### Passage:

I entered into a discussion recently with some acquaintances from the Natural History Museum on what we each felt was the primary purpose of our roles as science communicators. There were three of us there and each had a different part to play in communicating science: there was the researcher, the facilitator for large scale science discussions at the NHM and me – the student and passionate science communicator who has dabbled in a range of random science roles. As we all shared a passion for science and shouting about it to the world, we understood that we all had similar views and objectives in communicating science, but interestingly when we came to say out loud or underlying reason for this passion we found we all had differing opinions.
The researcher’s aim was to inspire the new generation of experts in their fields (or mini-me’s as he liked to call them). Although, he admitted, this may seem a slightly self-centred approach to science communication the reason behind it is to enable the public (and especially the younger generations) to get as much enjoyment and wonder out of his chosen profession as he did. The facilitator’s feelings were slightly different, albeit well placed for her current profession: to help eliminate the scientist/public boundary and encourage dialogue between the average Joe and the fully fledged researcher. My own primary aim when communicating science is to provide people with the logistical thinking skills they need to be able to form their own educated opinions on any subject. I personally feel that the skills that scientists use on a daily basis which get wrapped up into the phrase ‘looking at the evidence’. I think that this is a skill that is not just important if you are a scientist, but can be put to use every day – when you watch the news or buy a new product or foodstuff. I think that science communication is a perfect way to do this, as it inspires people in the process, and has the added possibility of exciting someone enough to become the researchers very own ‘mini-me’ in a science subject.

### Record excerpts:
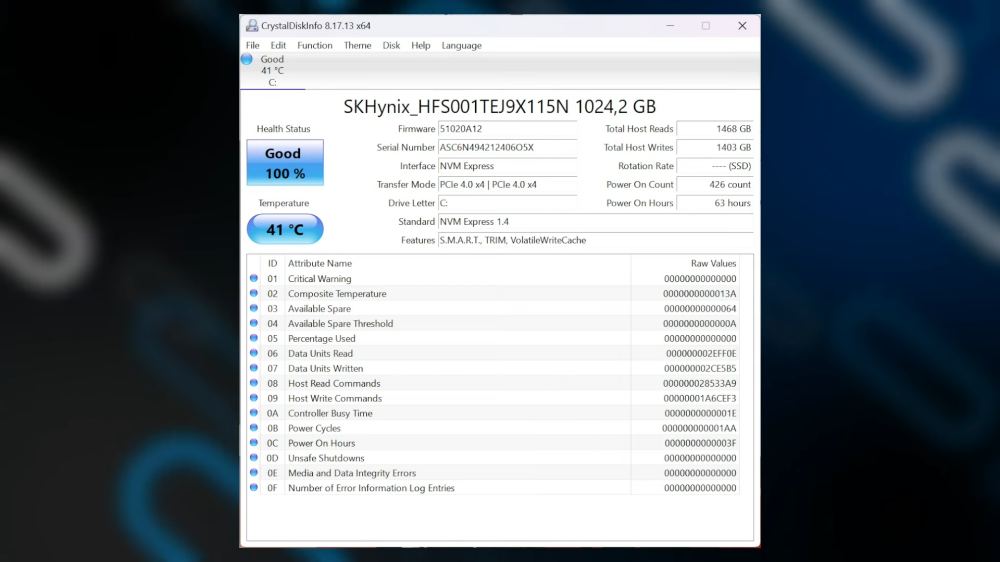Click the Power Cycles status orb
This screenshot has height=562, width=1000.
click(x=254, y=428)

...

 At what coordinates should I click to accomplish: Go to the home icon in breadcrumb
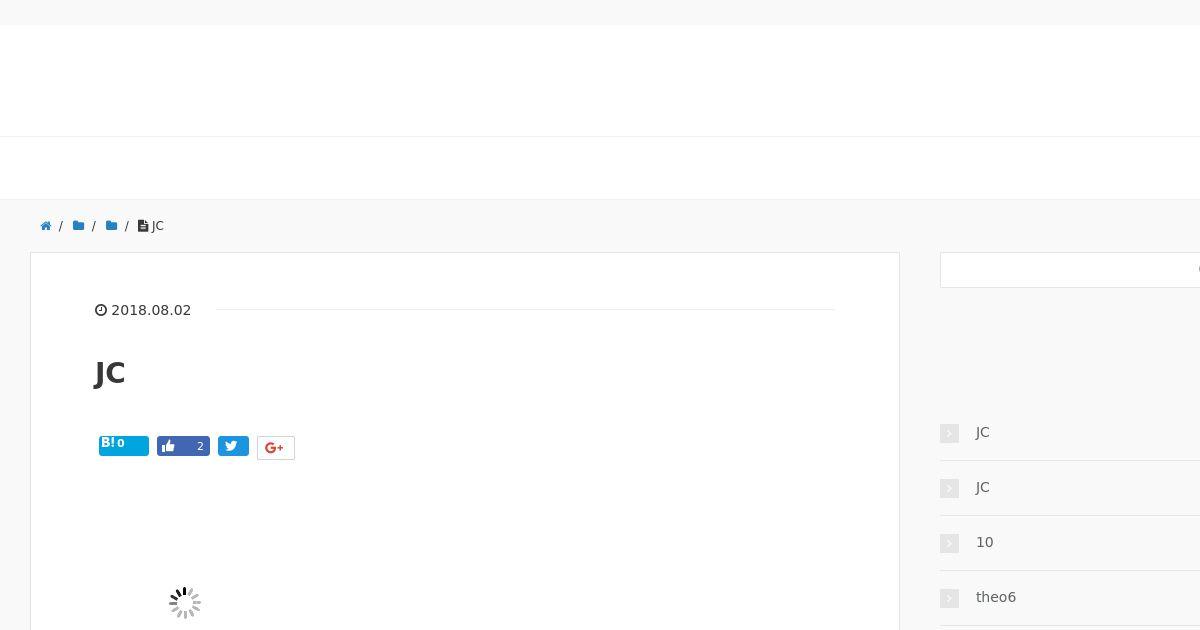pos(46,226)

--

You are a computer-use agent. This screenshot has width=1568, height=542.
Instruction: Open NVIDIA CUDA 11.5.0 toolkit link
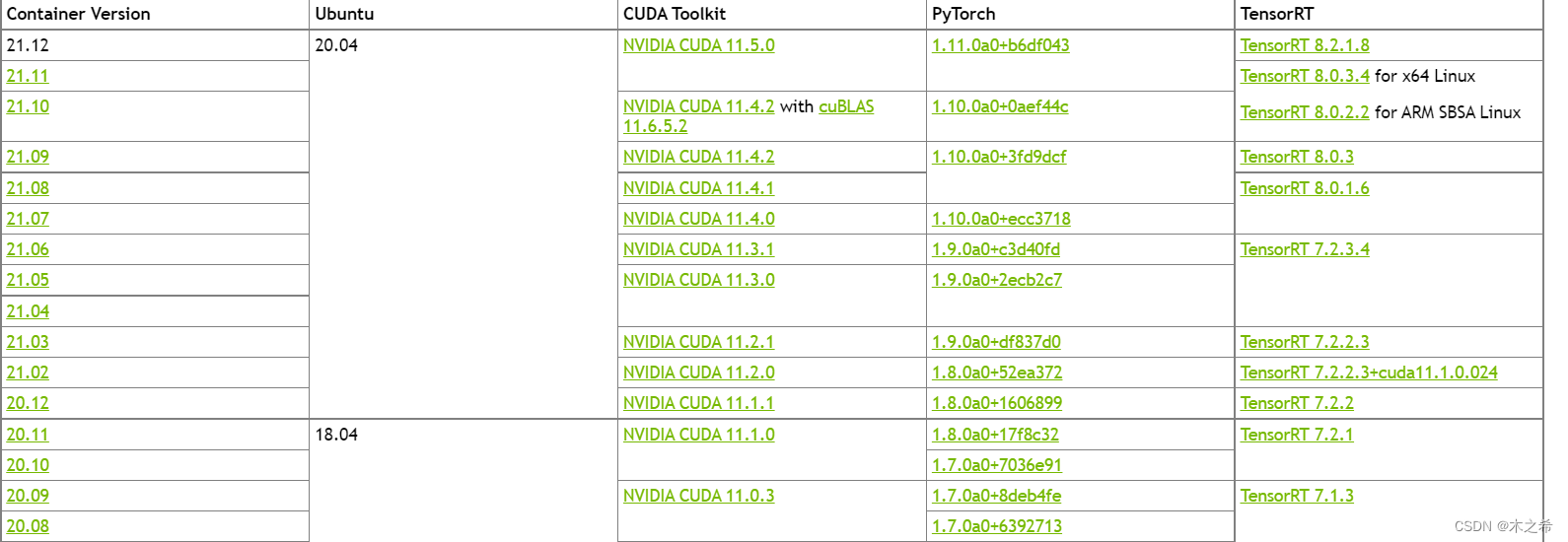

### Tasks to carry out:
a) In the passage on science communication, what did the researcher call the new generation of experts he hoped to inspire?
b) Output the portion of the passage on science communication that begins at the words "I entered into" and ends after the words "had differing opinions.", copying it verbatim.
c) Go on with the passage on science communication, starting after its final sentence.
The material is unrelated and should be disregarded.

### Your responses:
a) Mini-me's.

b)
I entered into a discussion recently with some acquaintances from the Natural History Museum on what we each felt was the primary purpose of our roles as science communicators. There were three of us there and each had a different part to play in communicating science: there was the researcher, the facilitator for large scale science discussions at the NHM and me – the student and passionate science communicator who has dabbled in a range of random science roles. As we all shared a passion for science and shouting about it to the world, we understood that we all had similar views and objectives in communicating science, but interestingly when we came to say out loud or underlying reason for this passion we found we all had differing opinions.

c)
The fact that we all had different aims when thinking about science communication is a beautiful example of the diversity of this type of profession. Science communication goes well beyond just telling someone that smoking equals cancer, it looks much deeper into the why behind this end-point that many people may never see or understand. And that why in itself has so many facets of reasoning behind it that it can be used to inspire so many people.
Looking at other sources to see what science communication is all about, I found heaps of material. Groups on LinkedIn have lots of discussions about the purpose of science communication and the challenges we may face in the future for the way in which we can communicate and why we may need to do it – e.g. will the purpose of communication go beyond just the science in the future and begin to be a major influence in policy making and implementation? The way we communicate is changing too, blogging and social media is becoming a powerful tool in disseminating research by researchers, and is actively encouraged as part of science publications. The London School of Economics and Political Science has also produced a guide for academics to use Twitter to disseminate and enhance their research, and the best ways to use those 140 little characters.
The discussion on how science communication should evolve leads me to another discussion I had recently with an art director friend of mine on the place and purpose of art in science communication. In my view, part of the future of communication lies within the combination of art and science. However, I feel very strongly about the way in which it is presented. If a piece of art is to be displayed, it needs to be made clear whether the piece was purely inspired by science and is now an artistic concept, or whether it is trying to demonstrate a genuine scientific concept. If it is the latter, then participating scientists’ should ensure that the artist really understands the underlying scientific concepts, and that when describing their work to the public, the science is clearly and concisely communicated and not confused with artistic license.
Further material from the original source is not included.